In today’s research-driven world, we’re very much connected to different social media platforms and professional networking sites like Impactio or LinkedIn. And it’s not as if we’re checking these platforms once a week. We’re constantly on them. Perusing to see what our colleagues are doing, people we graduated with, family members, and acquaintances.
Unlike the end of the 20th century, where the research was mostly completed in silos on the basis of affiliation with universities, laboratories, and government agencies, today research has become a sort of global phenomenon, whereby it is much easier to get involved with a research project through simply networking or remote working from across the globe. It’s also much easier to experience research envy. We see that reading up on articles that others post could expose us to new interests. Moreover, the Internet has ensured that we can find research material simply with the click of a button.
The impact of professional networking, specifically, has made research more appealing—more glorified and more impressive upon seeing it in the online space. One only needs to start researching the effects of climate change on Google Scholar, an academic search engine for peer-reviewed papers, to see how research collaborations across the planet have formed an understanding and consensus on this pressing issue.
The availability of such widespread research also prompts research envy for individuals who have innovative and ambitious personalities. Unlike normal envy of someone’s nice house or car, or award hanging in one's office, research envy is a feeling of discontentment or longing that we could be involved in research projects that others have got the chance to undertake. We see this missed opportunity and take it personally that we haven’t gotten to that point in our careers yet.
How Timing and Opportunity Play into Research Envy
Research envy is unique because there are many constraints that are placed on conducting professional research while being exposed to the research of others on professional networking sites makes us feel closer, and more involved with the world. This separation anxiety can make research practitioners often wonder why they haven’t embarked on a research project yet, or why others who seemingly have the same skills or background knowledge have made their claim to expertise on a topic we have been reading about for years.
Here are some questions that can help us address the more systemic reasons why research envy is happening:
· Are you in the right geographical area or region during the time of a crisis to report or interview people? How does the timing of research work?
· How much money do you have at your disposal to carry on an extended research process and how much are you willing to designate to the design of the project?
· Who in your network is unoccupied with tasks and is willing to be your research partner and give you full attention throughout?
· Do you speak the language and understand cultural customs in the area you’re looking to do research in?
These four criteria offer very real lessons to those experiencing research envy.
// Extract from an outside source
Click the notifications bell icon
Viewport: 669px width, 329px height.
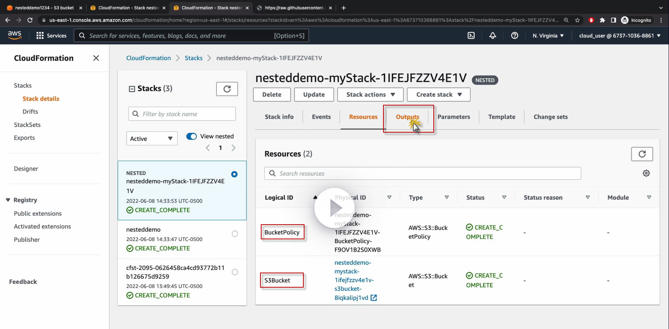click(493, 36)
Sometimes the envy happens not simply because we feel just as knowledgeable as someone else to take up an interesting research assignment, but more often because we can’t afford a flight and accommodation to go and interview someone, or because we are constrained by time and a lack of opportunity due to a language or cultural barrier. These constraints are very real and not often broadcasted on professional networks—you just see the finished product or experiment someone has conducted.
Understanding Constraints as a Learning Exercise
Understanding these larger and foundational questions should really serve as some inspiration for researchers to figure out the barriers or constraints that are preventing one from setting out in the first place. This involves reaching out to people in our extended network, being polite and humble, asking questions, and moreover taking a realist perspective on what needs to get done in order to go from research envy to research process.
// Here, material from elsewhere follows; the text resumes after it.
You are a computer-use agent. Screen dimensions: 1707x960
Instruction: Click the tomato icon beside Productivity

In other words, we need to move from the academics view of the actual topic of concern to the vehicle we are going to take to be able to study it.
This rudimentary exercise is not about expertise in a subject, it is more about logistics and timeliness. How can you go about completing a research project in the next three months? What is your starting point and what is your ending point? How will you get the funds to embark and where are you going to cut costs to make your operation lean and efficient? Oftentimes addressing at least one of these questions will open up new doors and give a researcher a new perspective. This will serve as a new learning experience as well, and better equip researchers to deal with their real-world constraints.